Apparu dans les milieux gays londoniens dans les années 2000, souvent associé aux applications de rencontre, le chemsex répond à une demande paradoxale : plus de plaisir, avec moins de contact réel. Loin d’un libertinage assumé, il s’agit d’un corps mis sous substances, d’un temps dilaté par la drogue, d’un sexe sans affect, sans tendresse, parfois sans mémoire. Ce n’est pas l’orgie dionysiaque : c’est une anesthésie active, une tentative de fuir la conscience de soi par l’excès.
Pourquoi l’Europe ? Parce que ses grandes métropoles offrent l’anonymat, l’accès facile aux produits, une vie nocturne fragmentée, et une culture numérique qui privilégie la mise en scène au lien réel. Le chemsex, c’est aussi l’enfant adultérin de l’hyperconnexion : on ne se parle plus, on se branche. L’expérience devient un produit, le plaisir une échappée temporaire. Et parfois, un piège.

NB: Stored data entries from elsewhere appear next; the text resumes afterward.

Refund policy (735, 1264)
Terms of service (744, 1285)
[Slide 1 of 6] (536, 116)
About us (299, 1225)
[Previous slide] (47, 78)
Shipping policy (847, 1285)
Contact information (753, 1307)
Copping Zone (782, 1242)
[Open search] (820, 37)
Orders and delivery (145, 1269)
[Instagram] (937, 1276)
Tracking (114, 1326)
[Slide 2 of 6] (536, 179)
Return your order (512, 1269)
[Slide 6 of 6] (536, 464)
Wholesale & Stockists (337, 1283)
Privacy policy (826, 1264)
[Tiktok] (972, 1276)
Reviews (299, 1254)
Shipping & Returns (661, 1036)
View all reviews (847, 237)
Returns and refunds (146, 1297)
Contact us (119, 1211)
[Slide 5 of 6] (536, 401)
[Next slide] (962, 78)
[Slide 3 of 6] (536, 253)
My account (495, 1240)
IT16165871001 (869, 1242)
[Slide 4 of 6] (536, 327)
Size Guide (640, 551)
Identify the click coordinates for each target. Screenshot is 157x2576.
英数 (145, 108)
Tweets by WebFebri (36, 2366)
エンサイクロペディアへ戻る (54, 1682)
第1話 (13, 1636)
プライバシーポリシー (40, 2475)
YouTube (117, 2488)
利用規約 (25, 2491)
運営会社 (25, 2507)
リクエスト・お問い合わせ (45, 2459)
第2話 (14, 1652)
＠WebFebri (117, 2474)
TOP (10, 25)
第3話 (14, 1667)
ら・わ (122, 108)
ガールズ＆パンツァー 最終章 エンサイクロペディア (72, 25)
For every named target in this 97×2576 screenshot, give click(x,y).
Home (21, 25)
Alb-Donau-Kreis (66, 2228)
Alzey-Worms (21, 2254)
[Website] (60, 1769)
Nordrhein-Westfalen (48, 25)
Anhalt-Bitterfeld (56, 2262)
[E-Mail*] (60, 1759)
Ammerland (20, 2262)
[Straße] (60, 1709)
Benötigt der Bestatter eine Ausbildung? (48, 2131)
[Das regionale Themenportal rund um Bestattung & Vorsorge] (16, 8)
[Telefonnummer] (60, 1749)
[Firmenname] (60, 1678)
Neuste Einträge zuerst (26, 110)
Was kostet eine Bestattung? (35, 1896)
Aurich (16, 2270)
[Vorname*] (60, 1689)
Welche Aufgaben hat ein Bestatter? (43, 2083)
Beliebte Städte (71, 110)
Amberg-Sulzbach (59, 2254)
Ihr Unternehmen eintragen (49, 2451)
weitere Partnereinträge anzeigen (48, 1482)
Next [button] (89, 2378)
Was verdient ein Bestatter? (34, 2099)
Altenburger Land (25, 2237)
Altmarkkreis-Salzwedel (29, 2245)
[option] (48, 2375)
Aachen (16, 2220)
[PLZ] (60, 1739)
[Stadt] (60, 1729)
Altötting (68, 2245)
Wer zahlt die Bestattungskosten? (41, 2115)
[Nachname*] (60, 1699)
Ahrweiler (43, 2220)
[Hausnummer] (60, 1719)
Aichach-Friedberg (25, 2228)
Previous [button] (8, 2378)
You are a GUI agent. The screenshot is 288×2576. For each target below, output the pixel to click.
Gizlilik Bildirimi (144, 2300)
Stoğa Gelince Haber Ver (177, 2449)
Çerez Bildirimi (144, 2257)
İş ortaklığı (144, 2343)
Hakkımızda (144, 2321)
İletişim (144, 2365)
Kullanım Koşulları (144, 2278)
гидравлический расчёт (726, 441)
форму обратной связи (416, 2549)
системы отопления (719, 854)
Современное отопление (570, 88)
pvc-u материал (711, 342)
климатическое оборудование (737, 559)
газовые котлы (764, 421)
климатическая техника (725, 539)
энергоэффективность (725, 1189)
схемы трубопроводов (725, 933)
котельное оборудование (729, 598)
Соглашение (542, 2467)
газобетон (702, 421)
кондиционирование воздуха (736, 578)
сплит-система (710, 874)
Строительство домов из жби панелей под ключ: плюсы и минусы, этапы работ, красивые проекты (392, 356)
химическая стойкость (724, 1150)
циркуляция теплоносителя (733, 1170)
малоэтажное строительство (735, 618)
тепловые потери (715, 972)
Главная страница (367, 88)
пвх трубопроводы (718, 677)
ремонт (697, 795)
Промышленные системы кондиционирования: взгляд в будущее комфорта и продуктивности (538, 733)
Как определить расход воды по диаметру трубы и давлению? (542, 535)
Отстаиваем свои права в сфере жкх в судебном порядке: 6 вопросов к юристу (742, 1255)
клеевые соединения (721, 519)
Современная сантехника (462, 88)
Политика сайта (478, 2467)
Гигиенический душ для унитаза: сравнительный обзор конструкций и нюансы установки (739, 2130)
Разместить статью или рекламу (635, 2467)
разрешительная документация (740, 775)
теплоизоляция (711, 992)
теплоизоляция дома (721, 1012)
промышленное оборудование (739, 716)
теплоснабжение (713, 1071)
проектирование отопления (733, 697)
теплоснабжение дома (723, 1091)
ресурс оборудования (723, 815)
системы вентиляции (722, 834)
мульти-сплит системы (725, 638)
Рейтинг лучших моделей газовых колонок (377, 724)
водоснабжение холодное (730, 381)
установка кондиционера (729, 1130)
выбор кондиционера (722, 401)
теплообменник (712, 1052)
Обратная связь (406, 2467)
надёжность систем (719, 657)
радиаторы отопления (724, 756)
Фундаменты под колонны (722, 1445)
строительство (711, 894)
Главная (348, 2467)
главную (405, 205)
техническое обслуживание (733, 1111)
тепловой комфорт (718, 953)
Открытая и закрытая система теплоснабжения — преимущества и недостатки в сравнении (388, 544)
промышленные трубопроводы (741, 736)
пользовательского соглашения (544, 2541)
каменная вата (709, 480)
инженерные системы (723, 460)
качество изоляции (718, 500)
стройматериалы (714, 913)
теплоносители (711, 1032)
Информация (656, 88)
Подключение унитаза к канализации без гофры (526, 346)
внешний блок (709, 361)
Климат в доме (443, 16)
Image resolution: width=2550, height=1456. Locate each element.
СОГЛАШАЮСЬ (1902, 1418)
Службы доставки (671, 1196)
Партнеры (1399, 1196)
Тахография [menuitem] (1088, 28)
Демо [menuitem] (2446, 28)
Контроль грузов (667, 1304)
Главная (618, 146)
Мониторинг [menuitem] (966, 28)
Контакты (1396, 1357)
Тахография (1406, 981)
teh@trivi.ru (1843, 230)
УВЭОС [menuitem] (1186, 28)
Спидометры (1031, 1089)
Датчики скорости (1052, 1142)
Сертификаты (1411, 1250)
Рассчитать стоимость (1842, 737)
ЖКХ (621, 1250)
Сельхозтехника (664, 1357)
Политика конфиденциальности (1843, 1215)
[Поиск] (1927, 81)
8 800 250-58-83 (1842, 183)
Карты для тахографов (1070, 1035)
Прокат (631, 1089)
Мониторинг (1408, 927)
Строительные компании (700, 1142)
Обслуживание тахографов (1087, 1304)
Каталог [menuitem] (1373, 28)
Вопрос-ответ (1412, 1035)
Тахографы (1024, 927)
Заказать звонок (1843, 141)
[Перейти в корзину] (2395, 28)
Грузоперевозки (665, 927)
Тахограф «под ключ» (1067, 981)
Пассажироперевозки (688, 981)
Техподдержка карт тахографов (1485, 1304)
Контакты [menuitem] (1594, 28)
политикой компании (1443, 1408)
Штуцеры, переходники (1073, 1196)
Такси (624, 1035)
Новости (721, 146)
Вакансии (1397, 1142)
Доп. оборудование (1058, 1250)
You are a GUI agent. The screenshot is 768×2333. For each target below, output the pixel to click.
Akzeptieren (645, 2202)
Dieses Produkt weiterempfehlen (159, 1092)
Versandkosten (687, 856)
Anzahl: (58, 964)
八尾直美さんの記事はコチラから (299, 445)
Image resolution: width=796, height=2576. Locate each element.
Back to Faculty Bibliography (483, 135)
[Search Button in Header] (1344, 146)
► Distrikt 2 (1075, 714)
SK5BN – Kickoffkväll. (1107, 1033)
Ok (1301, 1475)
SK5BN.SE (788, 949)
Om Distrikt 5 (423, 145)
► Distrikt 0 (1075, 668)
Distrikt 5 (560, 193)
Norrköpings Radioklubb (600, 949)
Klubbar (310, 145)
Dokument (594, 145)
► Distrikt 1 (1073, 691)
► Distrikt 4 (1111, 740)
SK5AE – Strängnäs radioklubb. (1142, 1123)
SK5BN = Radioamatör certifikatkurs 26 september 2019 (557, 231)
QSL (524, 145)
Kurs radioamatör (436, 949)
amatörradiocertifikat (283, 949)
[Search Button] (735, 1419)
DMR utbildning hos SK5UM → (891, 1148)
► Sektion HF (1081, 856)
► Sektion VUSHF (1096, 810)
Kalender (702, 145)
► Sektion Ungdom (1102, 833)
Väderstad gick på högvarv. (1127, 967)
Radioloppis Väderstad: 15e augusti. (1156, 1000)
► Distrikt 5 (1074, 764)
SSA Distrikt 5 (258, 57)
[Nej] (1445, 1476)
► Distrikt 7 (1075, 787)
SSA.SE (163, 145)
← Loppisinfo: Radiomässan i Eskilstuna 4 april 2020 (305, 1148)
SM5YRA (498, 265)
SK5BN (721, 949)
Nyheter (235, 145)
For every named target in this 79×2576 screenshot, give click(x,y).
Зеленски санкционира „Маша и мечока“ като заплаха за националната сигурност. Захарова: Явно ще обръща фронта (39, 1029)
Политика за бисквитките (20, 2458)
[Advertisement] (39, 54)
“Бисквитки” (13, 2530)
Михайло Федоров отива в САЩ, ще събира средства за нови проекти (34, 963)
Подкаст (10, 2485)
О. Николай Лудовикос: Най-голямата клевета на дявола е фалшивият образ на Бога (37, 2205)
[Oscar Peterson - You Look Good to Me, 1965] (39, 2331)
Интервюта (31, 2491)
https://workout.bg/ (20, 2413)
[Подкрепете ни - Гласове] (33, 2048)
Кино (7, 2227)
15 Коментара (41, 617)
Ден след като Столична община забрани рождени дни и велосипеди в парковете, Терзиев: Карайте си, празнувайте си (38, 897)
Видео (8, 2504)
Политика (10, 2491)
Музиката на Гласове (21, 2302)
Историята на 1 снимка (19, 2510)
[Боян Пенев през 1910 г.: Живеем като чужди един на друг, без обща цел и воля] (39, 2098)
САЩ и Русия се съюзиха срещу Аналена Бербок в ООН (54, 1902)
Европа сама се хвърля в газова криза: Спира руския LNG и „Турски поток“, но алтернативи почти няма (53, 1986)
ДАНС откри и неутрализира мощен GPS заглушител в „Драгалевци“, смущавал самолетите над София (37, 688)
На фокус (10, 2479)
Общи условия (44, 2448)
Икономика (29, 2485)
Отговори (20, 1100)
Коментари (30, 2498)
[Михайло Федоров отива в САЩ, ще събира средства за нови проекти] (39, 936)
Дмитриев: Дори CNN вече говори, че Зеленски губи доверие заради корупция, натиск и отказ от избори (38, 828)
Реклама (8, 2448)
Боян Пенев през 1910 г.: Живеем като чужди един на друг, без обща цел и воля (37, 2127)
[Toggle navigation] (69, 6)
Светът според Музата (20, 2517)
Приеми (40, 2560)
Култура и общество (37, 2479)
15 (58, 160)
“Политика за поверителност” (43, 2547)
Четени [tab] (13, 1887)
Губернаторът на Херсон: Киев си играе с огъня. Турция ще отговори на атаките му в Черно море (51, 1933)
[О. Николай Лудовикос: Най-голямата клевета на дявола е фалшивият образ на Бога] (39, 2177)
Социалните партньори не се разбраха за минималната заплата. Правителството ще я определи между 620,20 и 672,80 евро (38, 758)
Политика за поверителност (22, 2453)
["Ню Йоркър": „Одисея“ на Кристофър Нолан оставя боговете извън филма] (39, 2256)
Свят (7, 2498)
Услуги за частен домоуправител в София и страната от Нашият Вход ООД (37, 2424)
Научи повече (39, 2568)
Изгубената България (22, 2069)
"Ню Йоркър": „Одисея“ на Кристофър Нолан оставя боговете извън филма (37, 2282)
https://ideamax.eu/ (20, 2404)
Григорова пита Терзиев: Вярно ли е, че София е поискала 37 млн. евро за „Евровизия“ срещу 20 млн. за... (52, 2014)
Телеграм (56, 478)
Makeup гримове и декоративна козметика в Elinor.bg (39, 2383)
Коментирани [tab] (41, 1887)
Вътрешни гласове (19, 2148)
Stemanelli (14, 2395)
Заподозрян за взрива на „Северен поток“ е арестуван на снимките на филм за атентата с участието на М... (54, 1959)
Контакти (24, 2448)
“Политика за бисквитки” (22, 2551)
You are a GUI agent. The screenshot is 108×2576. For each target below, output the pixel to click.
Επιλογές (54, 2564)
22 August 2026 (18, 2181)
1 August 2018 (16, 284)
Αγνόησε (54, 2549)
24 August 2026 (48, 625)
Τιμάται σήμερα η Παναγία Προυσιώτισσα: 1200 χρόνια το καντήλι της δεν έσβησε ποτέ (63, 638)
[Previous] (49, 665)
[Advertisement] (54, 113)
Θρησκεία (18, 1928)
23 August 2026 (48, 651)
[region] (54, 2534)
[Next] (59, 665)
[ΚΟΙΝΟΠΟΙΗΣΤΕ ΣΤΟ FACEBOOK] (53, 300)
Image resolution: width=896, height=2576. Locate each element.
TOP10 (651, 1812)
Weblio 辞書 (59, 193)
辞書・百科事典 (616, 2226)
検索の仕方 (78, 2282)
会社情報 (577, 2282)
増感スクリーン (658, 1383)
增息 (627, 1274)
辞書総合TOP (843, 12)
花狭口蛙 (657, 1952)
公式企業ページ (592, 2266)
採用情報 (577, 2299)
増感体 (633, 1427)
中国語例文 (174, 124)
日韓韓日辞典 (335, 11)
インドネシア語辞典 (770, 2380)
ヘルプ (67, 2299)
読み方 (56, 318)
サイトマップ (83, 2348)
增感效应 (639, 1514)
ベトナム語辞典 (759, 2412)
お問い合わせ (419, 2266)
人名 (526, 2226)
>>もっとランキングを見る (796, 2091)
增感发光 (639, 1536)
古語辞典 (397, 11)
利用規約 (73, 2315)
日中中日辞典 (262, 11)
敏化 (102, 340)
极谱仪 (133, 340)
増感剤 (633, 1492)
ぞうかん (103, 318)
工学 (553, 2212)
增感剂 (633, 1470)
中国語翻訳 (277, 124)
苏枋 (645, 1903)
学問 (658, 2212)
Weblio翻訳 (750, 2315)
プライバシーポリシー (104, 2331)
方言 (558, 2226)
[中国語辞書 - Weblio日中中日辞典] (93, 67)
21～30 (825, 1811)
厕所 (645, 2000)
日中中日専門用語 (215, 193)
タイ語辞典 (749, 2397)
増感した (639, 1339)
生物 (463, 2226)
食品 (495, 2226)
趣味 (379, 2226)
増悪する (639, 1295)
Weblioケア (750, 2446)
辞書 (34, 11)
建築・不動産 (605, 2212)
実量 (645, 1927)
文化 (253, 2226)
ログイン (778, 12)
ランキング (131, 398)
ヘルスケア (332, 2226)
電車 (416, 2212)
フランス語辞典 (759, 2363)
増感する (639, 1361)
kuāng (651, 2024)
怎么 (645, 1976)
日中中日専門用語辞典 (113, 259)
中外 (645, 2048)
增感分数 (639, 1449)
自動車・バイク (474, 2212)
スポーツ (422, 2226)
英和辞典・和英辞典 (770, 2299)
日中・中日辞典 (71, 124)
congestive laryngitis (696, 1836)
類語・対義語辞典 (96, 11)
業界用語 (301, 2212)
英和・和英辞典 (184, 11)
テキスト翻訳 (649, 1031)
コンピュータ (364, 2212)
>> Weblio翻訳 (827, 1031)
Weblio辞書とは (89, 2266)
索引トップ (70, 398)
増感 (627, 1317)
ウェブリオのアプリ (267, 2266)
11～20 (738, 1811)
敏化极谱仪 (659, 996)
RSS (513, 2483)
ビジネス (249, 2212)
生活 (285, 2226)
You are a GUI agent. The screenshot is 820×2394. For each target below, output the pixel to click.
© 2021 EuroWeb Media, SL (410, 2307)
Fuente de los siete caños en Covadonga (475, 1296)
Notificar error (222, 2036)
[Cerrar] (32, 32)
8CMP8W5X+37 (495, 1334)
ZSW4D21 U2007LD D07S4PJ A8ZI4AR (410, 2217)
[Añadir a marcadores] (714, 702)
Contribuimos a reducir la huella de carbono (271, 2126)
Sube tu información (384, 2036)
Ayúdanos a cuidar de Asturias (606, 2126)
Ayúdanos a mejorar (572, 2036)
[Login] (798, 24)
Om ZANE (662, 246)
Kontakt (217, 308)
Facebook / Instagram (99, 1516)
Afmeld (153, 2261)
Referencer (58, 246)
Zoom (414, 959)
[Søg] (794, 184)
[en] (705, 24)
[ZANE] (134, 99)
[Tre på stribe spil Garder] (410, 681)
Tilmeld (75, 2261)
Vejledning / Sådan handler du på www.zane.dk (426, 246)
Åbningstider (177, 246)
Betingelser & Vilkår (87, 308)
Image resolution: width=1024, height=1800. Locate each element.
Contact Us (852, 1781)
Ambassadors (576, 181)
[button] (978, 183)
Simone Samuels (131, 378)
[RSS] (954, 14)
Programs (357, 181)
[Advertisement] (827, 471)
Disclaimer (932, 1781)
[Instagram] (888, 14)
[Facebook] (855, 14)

Car derrière l’apparente liberté se cachent des trajectoires douloureuses : dépendances sévères, violences sexuelles, troubles psychiques, isolement croissant. Les services de santé publique tirent la sonnette d’alarme, mais les moyens sont encore maigres. La honte, l’invisibilité et la peur du jugement rendent l’accompagnement difficile. Le chemsex ne s’avoue pas facilement dans une société qui juge le sexe, la drogue et la fragilité, chacun à sa manière.
Faut-il moraliser ? Non. Mais comprendre. Le chemsex ne dit pas tant quelque chose de la sexualité que de notre époque : une époque qui offre tout, sauf le lien. Ce que cherchent celles et ceux qui y plongent, ce n’est pas la jouissance, mais la suspension. La suspension de la solitude, de la norme, du temps. Ce que révèle le chemsex, c’est peut-être le besoin désespéré de se dissoudre dans un autre, fût-il fugitif, toxique, ou sous influence.